◆ **Document text**
If you want to do something to the files, you can use xargs. If you decide to write a script of some kind to do the work, make sure that your script will process the list of files as a stream rather than all at once. Here's an example of moving all the files.

ls | xargs -I thefilename mv thefilename ~/some/other/directory

You could combine that with head to move a smaller number of the files.

ls | head -10000 | xargs -I x mv x /first/ten/thousand/files/go/here

You can probably combine ls | head into a shell script to that will split up the files into a bunch of directories with a manageable number of files in each.

Joseph Bui
  • 1,701
  • 15
  • 22
-1

Another option is find:

find . -name * -exec somcommands {} \;

{} is the absolute filepath.

The advantage/disadvantage is that the files are processed one after each other.

◆ **Given exercise**
Repeat the passage from the forum thread on processing large numbers of files with xargs, everything from "Another option is" down to "after each other.". The records after this point are separate material and have no connection to the text above.

◆ **Records supplied**
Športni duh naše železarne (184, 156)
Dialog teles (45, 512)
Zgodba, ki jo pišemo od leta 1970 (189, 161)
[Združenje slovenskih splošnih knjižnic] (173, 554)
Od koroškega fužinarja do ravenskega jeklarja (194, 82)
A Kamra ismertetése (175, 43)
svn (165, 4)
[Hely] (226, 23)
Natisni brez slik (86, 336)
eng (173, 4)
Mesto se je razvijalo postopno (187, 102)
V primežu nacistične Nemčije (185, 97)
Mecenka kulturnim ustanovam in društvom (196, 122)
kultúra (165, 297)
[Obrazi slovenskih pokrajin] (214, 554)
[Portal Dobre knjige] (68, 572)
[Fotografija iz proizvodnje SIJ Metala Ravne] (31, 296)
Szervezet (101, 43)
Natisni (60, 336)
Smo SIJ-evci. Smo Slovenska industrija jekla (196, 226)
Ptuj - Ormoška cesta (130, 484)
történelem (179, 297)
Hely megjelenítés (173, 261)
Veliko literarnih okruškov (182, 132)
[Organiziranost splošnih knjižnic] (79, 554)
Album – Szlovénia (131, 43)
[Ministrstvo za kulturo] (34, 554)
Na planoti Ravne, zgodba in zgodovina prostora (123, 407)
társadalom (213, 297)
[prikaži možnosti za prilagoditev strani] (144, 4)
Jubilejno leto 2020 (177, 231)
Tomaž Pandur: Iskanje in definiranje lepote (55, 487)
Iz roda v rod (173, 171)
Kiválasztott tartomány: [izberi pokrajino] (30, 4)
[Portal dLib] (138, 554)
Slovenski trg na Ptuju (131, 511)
==
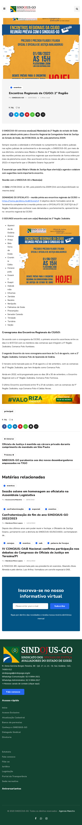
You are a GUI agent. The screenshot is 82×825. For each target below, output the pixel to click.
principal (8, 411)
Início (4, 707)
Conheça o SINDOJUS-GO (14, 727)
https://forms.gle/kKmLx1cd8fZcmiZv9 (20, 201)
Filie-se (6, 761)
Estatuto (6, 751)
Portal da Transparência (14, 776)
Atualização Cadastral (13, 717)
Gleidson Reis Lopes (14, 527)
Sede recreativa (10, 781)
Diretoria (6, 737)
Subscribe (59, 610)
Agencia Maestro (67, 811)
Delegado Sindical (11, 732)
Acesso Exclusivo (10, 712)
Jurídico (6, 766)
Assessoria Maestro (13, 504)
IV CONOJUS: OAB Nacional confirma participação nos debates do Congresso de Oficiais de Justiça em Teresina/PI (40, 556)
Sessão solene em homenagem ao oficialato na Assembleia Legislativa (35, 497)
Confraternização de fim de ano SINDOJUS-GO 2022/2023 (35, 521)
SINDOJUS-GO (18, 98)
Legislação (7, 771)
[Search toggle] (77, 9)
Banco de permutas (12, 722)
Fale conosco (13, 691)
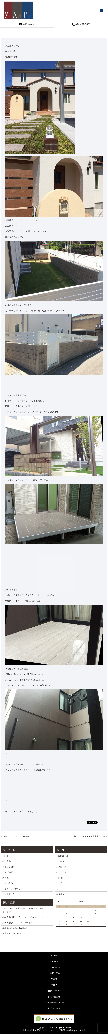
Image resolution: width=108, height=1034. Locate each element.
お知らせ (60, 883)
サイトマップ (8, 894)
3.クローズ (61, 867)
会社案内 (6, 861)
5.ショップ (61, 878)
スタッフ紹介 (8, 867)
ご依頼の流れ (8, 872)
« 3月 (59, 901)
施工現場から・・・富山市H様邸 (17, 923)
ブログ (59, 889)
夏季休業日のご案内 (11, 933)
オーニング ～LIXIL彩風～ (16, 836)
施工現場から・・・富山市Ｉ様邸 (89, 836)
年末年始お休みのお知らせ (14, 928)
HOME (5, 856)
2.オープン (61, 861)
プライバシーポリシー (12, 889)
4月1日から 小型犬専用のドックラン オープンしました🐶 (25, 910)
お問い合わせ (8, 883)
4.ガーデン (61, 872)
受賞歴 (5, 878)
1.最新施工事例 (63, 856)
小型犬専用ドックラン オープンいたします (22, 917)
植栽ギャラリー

◆ **The completed task**
Another option is find:

find . -name * -exec somcommands {} \;

{} is the absolute filepath.

The advantage/disadvantage is that the files are processed one after each other.